Ler para enxergar melhor

No meio dessa jornada cheia de afeto e de dúvidas que é ser mãe, pai ou cuidador, existem várias ferramentas que podem ajudar a encontrar conexão, gerar empatia,e refletir sobre seu papel no mundo - assim como ajudar seu filho a pensar no dele. A leitura é uma das mais poderosas. “Ler salva o nosso mundo particular. Livros são caminhos; são possibilidades que se abrem à medida que viramos as páginas. Os livros podem ser excelentes ferramentas para as crianças elaborarem seus sentimentos e comportamentos. Elas podem se ver através dos personagens - e isso é lindo”, diz Lua. 

Já colocou Onde vivem os monstros na lista de livros para curtir com o seu filho? Além dele, aqui vão mais algumas sugestões: 

O mundo é de todo mundo, Tati Bernardi (Companhia das Letrinhas)

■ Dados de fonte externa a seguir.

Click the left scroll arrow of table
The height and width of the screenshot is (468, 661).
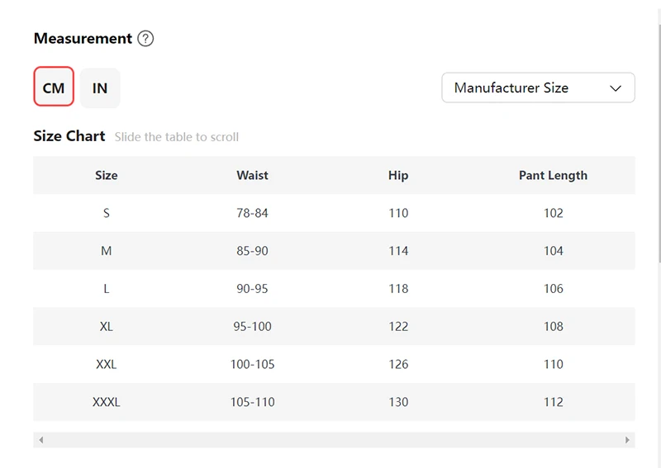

O mundo é de todo mundo, Tati Bernardi

Enquanto passeia com sua mãe, Margarida quer muitas coisas: quer brincar no balanço por todo o tempo que desejar, quer beber água de coco antes das outras pessoas... quer ser sempre a prioridade. E, por mais que sua mãe explique, Margarida não consegue entender por que, afinal, o mundo não é só dela. Porém um encontro surreal com o próprio mundo tem tudo para fazer com que Margarida consiga olhar ao redor e perceber as pessoas à sua volta de um jeito diferente...

O muro no meio do livro, Jon Agee (Pequena Zahar)

O muro no meio do livro

Tem um muro no meio deste livro. E um pequeno cavaleiro está confiante de que o muro protege o seu lado, o lado bom do livro, dos muitos perigos que estão do outro lado - um tigre faminto, um rinoceronte gigante, além de um ogro terrível que seria capaz de comê-lo com uma só mordida. Mas nem tudo é o que parece... Com gentileza e humor, O muro no meio do livro, do aclamado autor-ilustrador americano Jon Agee, mostra que às vezes os muros estão mais dentro da nossa cabeça do que fora.

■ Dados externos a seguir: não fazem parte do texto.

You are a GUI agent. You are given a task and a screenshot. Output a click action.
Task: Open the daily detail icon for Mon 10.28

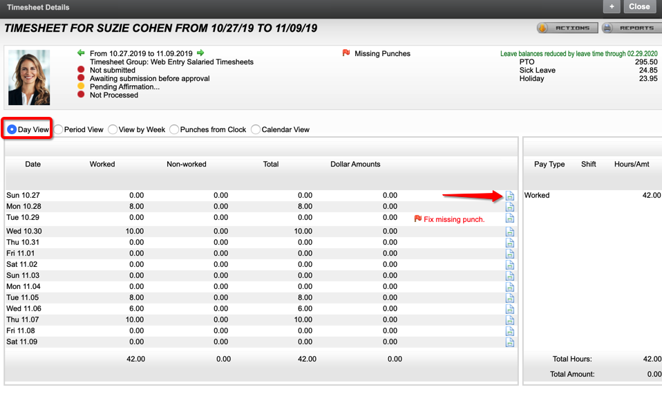click(x=510, y=207)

Mamãe está cansada, Vanessa Barbara (Companhia das Letrinhas)

Mamãe está cansada

Uma menina acabou de voltar da escola com a mãe, mas o dia está longe de acabar. A garotinha está pronta para brincar: de astronauta, com o rolo de papel higiênico, redecorando a casa, fazendo experimentos científicos... Mas mamãe está cansada - muito cansada. Este livro ilustrado vai encantar os pequenos leitores, que estão sempre prontos para a próxima brincadeira, mesmo quando os pais não estão tão animados assim...

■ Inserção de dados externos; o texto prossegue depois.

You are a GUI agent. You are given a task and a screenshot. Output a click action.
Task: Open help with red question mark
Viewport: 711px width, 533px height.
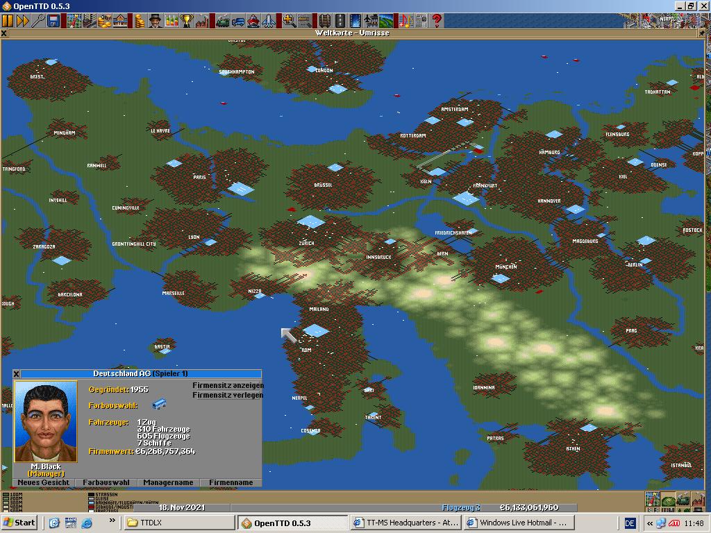pos(437,21)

A mãe que chovia, José Luís Peixoto (Companhia das Letrinhas)

A mãe que chovia

O menino desta história é filho da chuva. E, com uma mãe tão necessária a todos, tem de aprender, a duras penas, a partilhar com o mundo todo o seu cuidado e dedicação. Através do seu percurso, ele dá aos leitores uma lição de generosidade e perseverança - e acaba por descobrir uma das forças mais poderosas da natureza: o amor incondicional das mães.

Se eu tivesse asas, Guilherme Karsten (Brinque-Book)

Se eu tivesse asas

"E se numa noite dessas eu acordasse com um par de asas?" Partindo dessa pergunta, esta narrativa cativante nos convida a uma aventura além-mar em que tudo é descoberta e sonho. O menino-pássaro conhece diferentes lugares, faz amigos, se surpreende, se diverte... E depois da longa viagem, nos mostra que nada é melhor que voltar para casa. Crescer é muito bom, afinal. Mas poder voltar ao ninho, também!

O dia dê, Estevão Azevedo (Companhia das Letrinhas)

O dia dê

Já imaginou morar em um reino onde existe o Dia Nacional de Andar para Trás, o Dia Nacional do Pum com a Boca, o Dia Nacional do Imita-bicho e muitos outros? É o caso de Clarice, que vive uma nova aventura a cada proclamação do Rei. Mas a confusão começa mesmo quando chega o Dia Nacional do Rei ou da Rainha por um Dia. Agora, todo mundo vai ter o gostinho de comandar a nação - e, na vez de Clarice, ela vai se ver diante de um grande desafio.